Commodity Flow in the Philippines : Second Quarter 2015 (Preliminary Results)

Reference Number: 

2015-080

Release Date: 

Thursday, October 1, 2015

Commodity flow or domestic trade refers to the flow of commodities through the water, air and rail transport systems in the country. Data on the inflow and outflow of commodities in the different regions of the country are used to construct interregional and inter-industry relation tables. These serve as bases in the formulation and implementation of various regional development programs like countryside development and port planning.

Similarly, the total value of commodities that flowed within the country decreased by 33.1 percent from PHP170.20 billion in the second quarter of 2014 to PHP113.93 billion in the same period of 2015.

    Food and live animals leads total domestic trade value

In the Second quarter of 2015, the bulk of the value of commodities (30.2%) that flowed throughout the country came from food and live animals amounting to PHP34.41 billion.  This was followed by manufactured goods classified chiefly by materials with PHP19.58 billion (17.2%) and machinery and transport equipment with PHP19.22 billion (16.9%).  Animal and vegetable oils, fats and waxes had the least value of PHP1.37 billion (1.2%).

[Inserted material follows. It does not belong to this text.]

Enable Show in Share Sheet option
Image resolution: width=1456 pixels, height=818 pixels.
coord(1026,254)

Food and live animals contributed the largest value in the second quarter of 2014 amounting to PHP49.65 billion (29.2%).  Machinery and transport equipment followed next with PHP38.71 billion (22.7%) while manufactured goods classified chiefly by material recorded PHP23.72 billion (13.9%). Animal and vegetable oils, fats and waxes shared the least value of PHP2.14 billion (1.3%). (See Table 1)

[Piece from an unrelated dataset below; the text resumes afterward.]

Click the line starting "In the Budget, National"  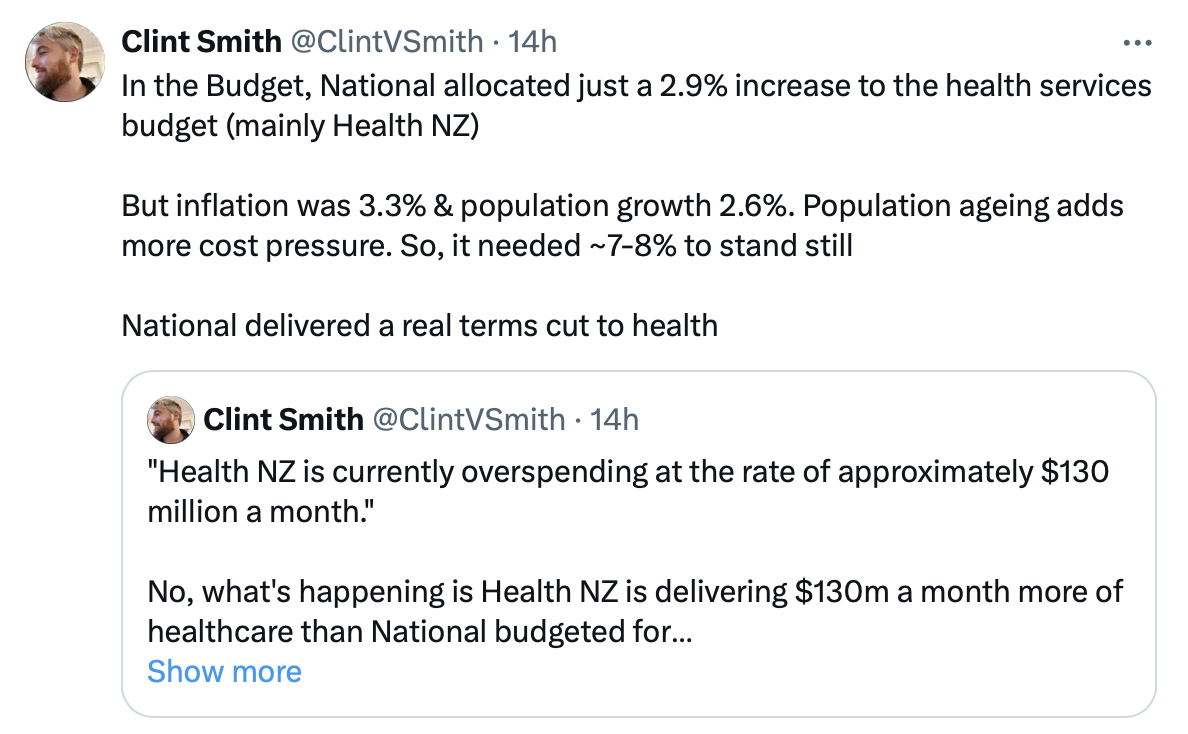(636, 86)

National Capital Region leads in the value of domestic trade

National Capital Region (NCR) reported the highest share on domestic trade at 25.5% in the second quarter of 2015.  Central Visayas was second 21.6% followed by Western Visayas 21.3% while Northern Mindanao accounted for 9.7%.  CALABARZON domestic trade contributed the least share among the regions with only 0.2%. (See Table 2)

Central Luzon leads the highest favorable trade balance

In the second quarter of 2015, Central Luzon posted the most favorable trade balance at PHP8.45 billion.  Other regions which had a billion mark positive trade balances were NCR, PHP7.26 billion;  Western Visayas, PHP2.82 billion; Davao Region, PHP2.45 billion; and Caraga, PHP1.46 billion.  On the other hand, Eastern Visayas suffered an unfavorable trade balance of negative PHP8.05 billion.  Other regions with a billion mark negative trade balances were Zamboanga Peninsula, PHP4.64 billion; CALABARZON, PHP3.61 billion; MIMAROPA, PHP2.72 billion; Ilocos Region, PHP1.10 billion;  Central Visayas, PHP0.81 million; Bicol, PHP0.62 million; ARMM, PHP0.24 million; and Cagayan Valley, PHP0.08 million. (See Table 4)

 

 

Notes:

1. Commodity flow or domestic trade refers to the flow of commodities through the water, air and rail transport systems in the country.

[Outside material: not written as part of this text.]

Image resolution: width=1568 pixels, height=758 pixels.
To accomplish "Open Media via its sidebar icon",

    Data on the inflow and outflow of commodities in the different regions of the country are used to construct interregional and inter-industry relation tables. These serve as bases in the formulation and implementation of various regional development programs like countryside development and port planning.

     

    2. DOMSTAT reports from the following provinces/cities were not yet received as of June 15, 2015, thus, were not included in this special release:

     

    Province

    Mode

    of Transport

    Reference Quarter

    a. Mindoro Occidental

    Coastwise

    April to June

    b. Romblon

    Coastwise

    April to June

    c. Zamboanga del Norte

    Coastwise

    April to June

    d. Zamboanga del Sur

    Coastwise

    April to June

    e. Misamis Occidental

    Coastwise

    April to June

    f. Sulu

    Coastwise

    April to June

     

    3. As of first quarter of 2015, Philippine National Railways (PNR) has no rail transaction.